Highlights & Insights

  • Elegant multimodal loss design: Without access to black-box model parameters, the framework constructs effective gradient signals through an auxiliary model combined with CLIP similarity. This paradigm of "bridging black-box access via an auxiliary model" is transferable to other black-box optimization tasks.
  • Practical solution to gradient vanishing: The gradient vanishing induced by safety mechanisms returning black images is a unique challenge in black-box attacks. The proposed historical gradient momentum and Gaussian noise restart strategy address this effectively, and the underlying idea is generalizable to other zeroth-order optimization scenarios involving vanishing gradients.
  • Systematic safety evaluation: The evaluation covers three black-box models, three safety checkers, and two online services, providing a comprehensive perspective on T2I safety assessment.

Limitations & Future Work

  • The paper focuses on attack without offering substantive suggestions for improving defenses; it does not discuss how to design more robust safety mechanisms informed by PLA's attack patterns.
  • The auxiliary model (SDv1.4) and the black-box models may share similar architectural biases; transferability to T2I models with fundamentally different architectures (e.g., autoregressive models) is not validated.
  • Evaluation is limited to nudity and violence; the effectiveness on other sensitive categories (e.g., hate speech, self-harm) is not explored.
  • The readability and naturalness of PLM-generated adversarial prompts are not quantitatively assessed.
  • vs.
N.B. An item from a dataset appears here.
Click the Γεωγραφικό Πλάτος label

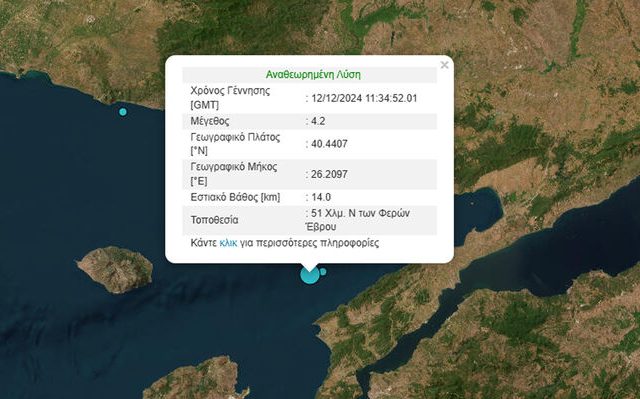click(235, 144)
MMA-Diffusion: MMA-Diffusion is a white-box attack requiring access to internal model parameters; PLA substantially surpasses its white-box performance under a black-box setting, demonstrating that multimodal similarity losses provide sufficient optimization signal.
  • vs. SneakyPrompt: SneakyPrompt employs reinforcement learning for word-substitution search, constrained by a limited discrete search space; PLA bypasses this bottleneck through continuous optimization of prompt encoder parameters.
  • This work reveals the vulnerability of current T2I safety mechanisms, offering important reference value for red-teaming and defensive security research.

Rating

  • Novelty: ⭐⭐⭐⭐ The black-box gradient attack design is creative, though the core components (CLIP similarity + zeroth-order optimization) are not entirely novel.
  • Experimental Thoroughness: ⭐⭐⭐⭐⭐ Covers multiple models, safety checkers, and online services, with comprehensive ablations.
  • Writing Quality: ⭐⭐⭐⭐ Well-structured with complete mathematical derivations.
  • Value: ⭐⭐⭐⭐ Significant contribution to T2I safety research, though potential misuse risks warrant attention.